When I get lonely these days, I think: So BE lonely, Liz. Learn your way around loneliness. Make a map of it. Sit with it, for once in your life. Welcome to the human experience. But never again use another person’s body or emotions as a scratching post for your own unfulfilled yearnings.
– Elizabeth Gilbert, Eat Pray Love
I haven’t quite figured out loneliness, maybe its because I am an engineering student whose skills lie in deciphering why materials act the way they do- as opposed to why humans feel the way they do. In saying that it is something that no one is exempt from it. In the past few weeks this subject has come up twice with two different friends and 2011 was probably the loneliest and worst year for me. So it only makes sense to explore this feeling we all feel at some stage of our lives, not to necessarily make sense of it or to understand it, but to explore it.
The most widely accepted definition of loneliness is the distress that one feels due to discrepancies between their ideal and perceived social relationships. An axiom in the study of human behaviour is that we are highly social creatures that need to develop social connections in order to maintain a balanced lifestyle. Maybe it is this gap between these idealistic expectations and what our social life actually is. These may have been created due to societal pressures demanding us to be socialites when some of us lack the personality traits needed to be a social butterfly. While some of us are introverts by nature and thus embrace the solitude, some of us cannot – resulting in isolation and this feeling of being disconnected, whether it’s for temporary periods or permanent.
Even though I have and had that one person I can talk to anytime of the day without feeling like I’m intruding- I used to still get lonely (it has now stopped). During a conversation with a friend the topic of loneliness somehow arose, where she told me about a paper her friend had written in Spanish on it. Once translated, it doesn’t sound very fluid but the crux of it was that loneliness is a state of mind, you don’t have to be alone to be lonely. The more I thought about this, the more I realised how much I related to it. A lot of us have this idea in our heads that if we our keeping occupied we won’t feel that emptiness in our hearts. But, the truth of the matter is that by ignoring it all you’re doing is burying it in the back of your minds, and like everything else you have shoved back there – it will explode, it comes back stronger, emptier. It’s either that or you will still feel isolated even when amongst all your friends.
I think this is also another reason we cling on to the wrong person – the fear of being lonely. If we keep ourselves occupied with the person we are with, we won’t ever have to face the feeling of lonely, or when it starts to creep in all you have to do is flick that person a text and forget about it. This really isn’t the best way to go about it because you’re just taking pain killers and not fixing the wound. One of the million reasons why relationships become dull and people reach a state of acceptance is because of the fear of being alone in this big bad world, the fear of change. What we need to realise is, the feeling of loneliness will still happen whether or not you’re alone.
It gets confusing here. We don’t have to be alone to be lonely but as an article by The University of Chicago mentions the very definition of loneliness is distress that one feels due to discrepancies between their ideal and perceived social relationships’. What!?!?

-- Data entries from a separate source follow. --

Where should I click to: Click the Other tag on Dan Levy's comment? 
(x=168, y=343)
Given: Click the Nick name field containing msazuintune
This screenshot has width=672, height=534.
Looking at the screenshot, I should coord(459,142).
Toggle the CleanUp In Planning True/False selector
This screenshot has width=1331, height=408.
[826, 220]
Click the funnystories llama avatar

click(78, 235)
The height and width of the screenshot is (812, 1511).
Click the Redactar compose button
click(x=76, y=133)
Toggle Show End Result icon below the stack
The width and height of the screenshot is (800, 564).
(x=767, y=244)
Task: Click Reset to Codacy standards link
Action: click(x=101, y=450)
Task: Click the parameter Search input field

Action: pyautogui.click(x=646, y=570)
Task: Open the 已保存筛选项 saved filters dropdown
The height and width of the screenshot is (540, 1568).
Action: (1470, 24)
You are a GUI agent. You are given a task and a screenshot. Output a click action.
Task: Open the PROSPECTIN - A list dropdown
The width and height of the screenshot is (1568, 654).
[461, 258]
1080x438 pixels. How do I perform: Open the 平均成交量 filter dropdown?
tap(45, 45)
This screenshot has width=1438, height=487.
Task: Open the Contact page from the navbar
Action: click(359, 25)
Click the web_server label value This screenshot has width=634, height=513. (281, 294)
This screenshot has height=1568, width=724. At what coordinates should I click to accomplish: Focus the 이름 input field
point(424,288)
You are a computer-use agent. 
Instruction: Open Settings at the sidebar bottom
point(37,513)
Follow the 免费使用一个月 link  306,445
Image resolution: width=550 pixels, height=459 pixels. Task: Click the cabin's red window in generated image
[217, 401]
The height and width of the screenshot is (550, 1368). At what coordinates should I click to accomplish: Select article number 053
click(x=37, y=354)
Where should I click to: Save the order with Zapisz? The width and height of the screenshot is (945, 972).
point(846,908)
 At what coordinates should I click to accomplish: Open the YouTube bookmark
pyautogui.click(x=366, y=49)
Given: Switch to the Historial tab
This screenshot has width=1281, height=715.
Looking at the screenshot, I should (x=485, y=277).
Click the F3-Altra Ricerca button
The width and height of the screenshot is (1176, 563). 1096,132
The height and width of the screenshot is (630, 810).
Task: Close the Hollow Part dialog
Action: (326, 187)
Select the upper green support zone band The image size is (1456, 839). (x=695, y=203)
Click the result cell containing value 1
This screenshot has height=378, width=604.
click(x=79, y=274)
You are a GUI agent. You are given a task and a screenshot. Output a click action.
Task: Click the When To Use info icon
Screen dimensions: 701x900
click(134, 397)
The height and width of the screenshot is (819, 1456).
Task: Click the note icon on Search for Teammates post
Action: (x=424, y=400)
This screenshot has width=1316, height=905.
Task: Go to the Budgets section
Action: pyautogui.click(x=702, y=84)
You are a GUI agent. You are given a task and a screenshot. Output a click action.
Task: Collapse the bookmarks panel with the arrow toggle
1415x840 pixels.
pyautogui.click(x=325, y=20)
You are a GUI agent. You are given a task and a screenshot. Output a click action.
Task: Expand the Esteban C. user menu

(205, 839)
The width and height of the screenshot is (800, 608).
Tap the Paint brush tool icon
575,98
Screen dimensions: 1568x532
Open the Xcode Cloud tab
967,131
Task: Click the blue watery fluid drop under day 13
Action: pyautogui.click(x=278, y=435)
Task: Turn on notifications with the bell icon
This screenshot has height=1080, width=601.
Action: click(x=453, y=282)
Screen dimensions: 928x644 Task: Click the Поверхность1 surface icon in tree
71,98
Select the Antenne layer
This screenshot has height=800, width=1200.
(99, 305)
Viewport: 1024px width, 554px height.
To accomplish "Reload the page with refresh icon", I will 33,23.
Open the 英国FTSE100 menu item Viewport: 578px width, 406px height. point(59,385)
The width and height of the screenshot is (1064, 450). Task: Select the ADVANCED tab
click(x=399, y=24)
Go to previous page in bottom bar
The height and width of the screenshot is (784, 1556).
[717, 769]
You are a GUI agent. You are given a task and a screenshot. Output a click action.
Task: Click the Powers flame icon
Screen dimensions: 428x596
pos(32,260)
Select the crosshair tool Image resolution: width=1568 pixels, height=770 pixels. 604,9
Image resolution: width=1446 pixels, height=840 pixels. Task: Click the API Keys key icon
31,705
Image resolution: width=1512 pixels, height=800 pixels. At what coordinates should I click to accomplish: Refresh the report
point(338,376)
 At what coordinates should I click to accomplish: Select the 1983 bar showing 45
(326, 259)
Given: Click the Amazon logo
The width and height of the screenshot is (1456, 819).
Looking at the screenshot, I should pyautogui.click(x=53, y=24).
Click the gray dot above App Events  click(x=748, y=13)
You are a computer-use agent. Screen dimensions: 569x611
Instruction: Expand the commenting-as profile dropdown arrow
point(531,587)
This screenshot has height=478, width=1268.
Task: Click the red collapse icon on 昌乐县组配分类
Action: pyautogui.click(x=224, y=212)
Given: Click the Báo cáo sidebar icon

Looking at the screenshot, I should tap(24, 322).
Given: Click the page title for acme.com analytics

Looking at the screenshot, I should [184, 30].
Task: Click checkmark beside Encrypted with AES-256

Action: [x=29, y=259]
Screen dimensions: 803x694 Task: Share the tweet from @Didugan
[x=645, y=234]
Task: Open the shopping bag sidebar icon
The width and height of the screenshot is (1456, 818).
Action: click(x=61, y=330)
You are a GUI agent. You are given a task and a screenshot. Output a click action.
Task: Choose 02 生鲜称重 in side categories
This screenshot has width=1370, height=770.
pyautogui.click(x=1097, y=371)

Okay, if you’re just as confused as I am – let us try and make sense of it. You don’t have to be alone to be lonely – correct, but you can be alone and lonely? And maybe the definition mentioned in the article is relating to the most common cause of loneliness. That perhaps people who have unmet social needs are unhappy even when they’re in social situations.
There are many conceptualizations of loneliness, a lot of which I haven’t touched upon – genetic disposition, unfortunate tragedies, relocating etc. But, I think the reason for loneliness is all to do with the mind. If you want to get out of this trap of loneliness you have to confront opportunities head on, you have to create the mindset of wanting to get out of it!
I have been fortunate enough to never have faced depression, anxiety or any other feelings very common in today’s culture. However, I used to get lonely from time to time. I will be happy bathing in the sun at the beach with friends but when I get home, start to think about random things a tinge of loneliness will reside within me and grow sharper and sharper. Or Ill be at party and still have this cloud of loneliness over me. And it was because I wasn’t satisfied with my life (social, academic etc). I wasn’t grasping life by the lapels. My thought process was all wrong. This time last year I was probably the loneliest person out of my group of friends, but none of them would know. Vulnerability isn’t my forte. All I had to change was my way of thinking to get myself out of this hole I had dug for myself.
Instead of focusing on why my life is the way it had turned out and comparing it to these unreliastic fairytale expectations I had created for myself when I was 12, I acknowledged what I had accomplished (which still was a lot) and started to think positively. Changing my mindset is all ever anyone needs! All I ever needed. Once, I started grabbing opportunities – I was busier, I had more events, I had a purpose and even though they were all little things – they changed my life immensely. I went from a C+, B- student to now a A, A- student. Not only did I benefit academically but now I don’t have those periods of loneliness I used to get and what’s more – I love alone time! I did all this by changing the way I thought about things.
So try it, like Liz in Eat Pray Love said, we need to learn our way around loneliness. What did Liz do to get out of this trap? She explored the world, cultures, religion. She learnt her way around it and she came out a happier person!